Climate change, however, remains a highly partisan issue, especially in Congress, and that is the “rock that is blocking major progress,” said Bob Wilson, a geographer at Syracuse University who studies the history of the environmental movement.
“If there was a Republican in the People’s Climate March a year ago, they were lost in the crowd,” Wilson said. “The climate movement has for the most part not found a way to reach conservatives and Republicans. It is basically a movement of liberals and the left.”
The exception, Wilson said, is the anti-Keystone XL movement in Nebraska, which has garnered support from landowners of all political persuasions concerned about oil spills on their property. But Wilson said there is little evidence their bipartisan activism can be replicated elsewhere.
But Bold Nebraska’s Kleeb said such coalitions are becoming increasingly common in local fights against fracking and pipelines.
“It’s not happening enough on things like biofuels and the Clean Power Plan,” she said. “But the red/blue divide does begin to disappear when you are talking about protecting people’s homes, water and livelihoods.”
The number of climate protests and events will steadily increase as the Paris talks approach, environmental leaders said. But Paris is “the scoreboard, not the game,” said Bill McKibben, a writer-turned-activist and co-founder of 350.org.
“It shows how much pressure we’ve put on the system and how much we still have to do,” McKibben said. “A key thing is not to let it induce complacency in us—that’s why we’re so careful to talk about the Road Through Paris.”

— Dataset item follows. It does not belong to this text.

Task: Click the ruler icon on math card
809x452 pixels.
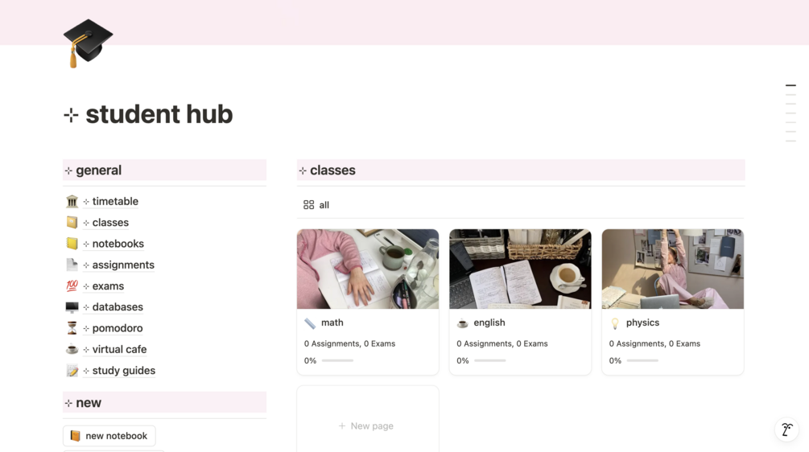Action: pos(310,323)
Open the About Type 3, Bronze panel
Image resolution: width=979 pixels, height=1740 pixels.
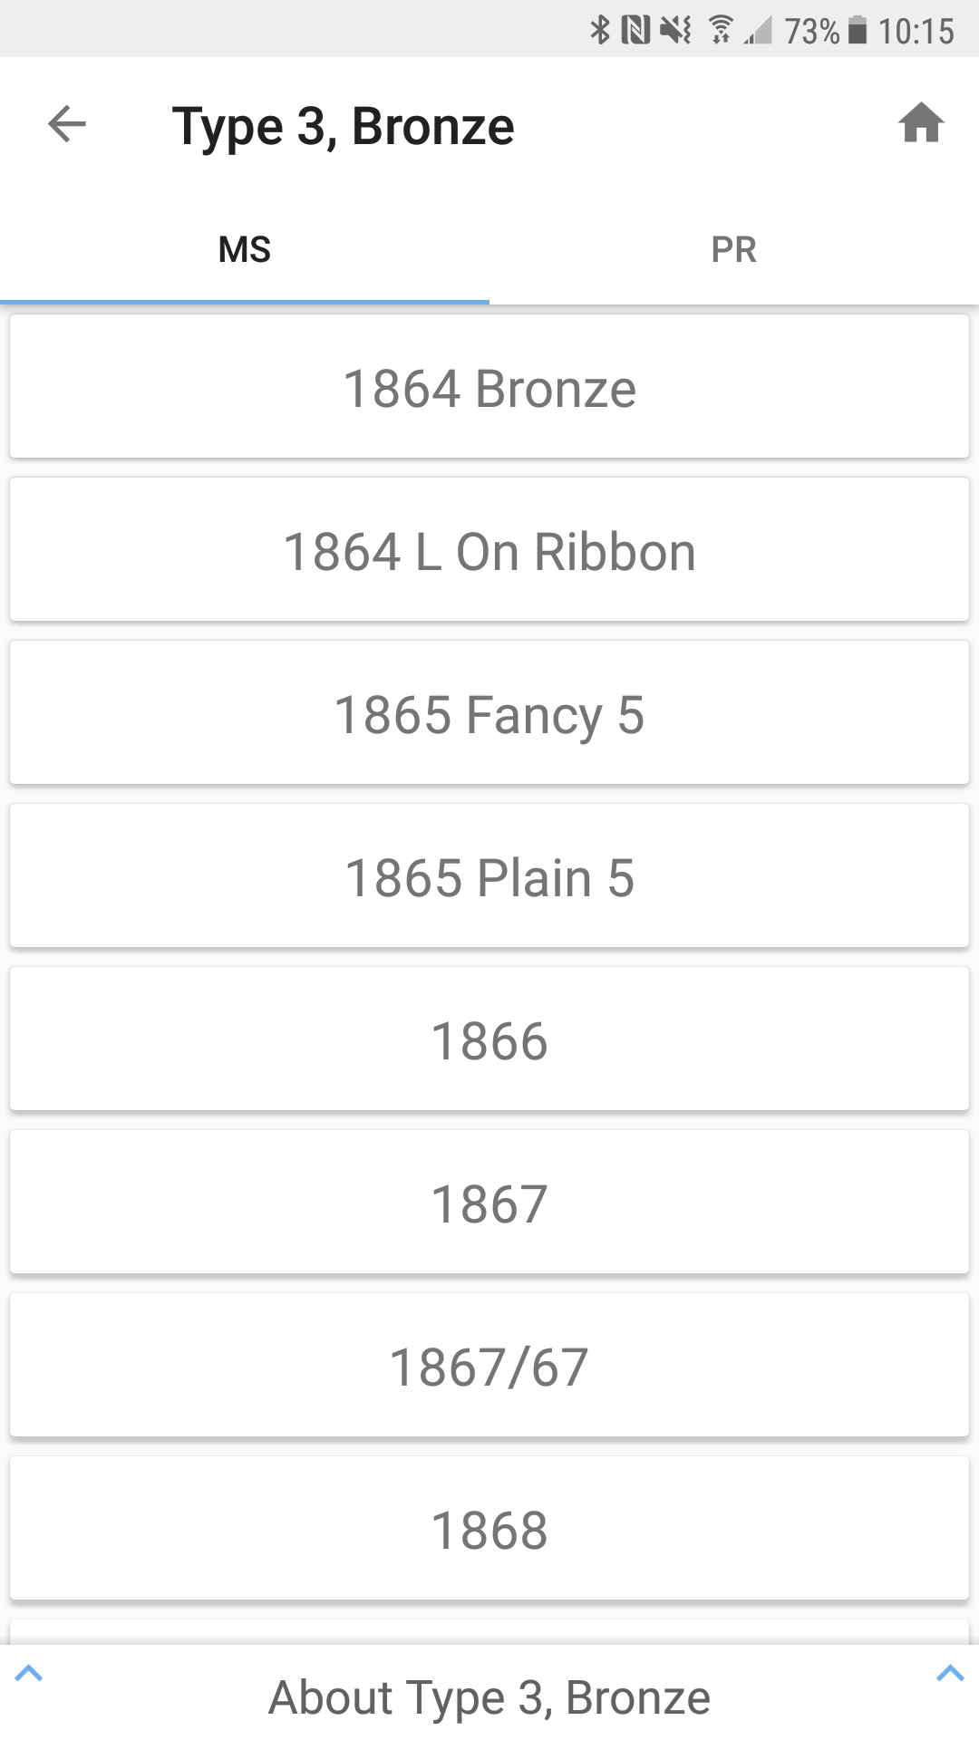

On Wednesday, next to Manhattan’s Madison Square Park, Oppermann and his colleagues plan to demonstrate how widespread support for climate action is. People who pass through the neighborhood can sign a petition, use a climate-themed photobooth to share the pictures on social media, and get information about the Paris climate talks.
“There is a huge number of people that support action on climate change but may not be attuned to the movement, may not attend a march,” Oppermann said. “Their voices need to be captured.”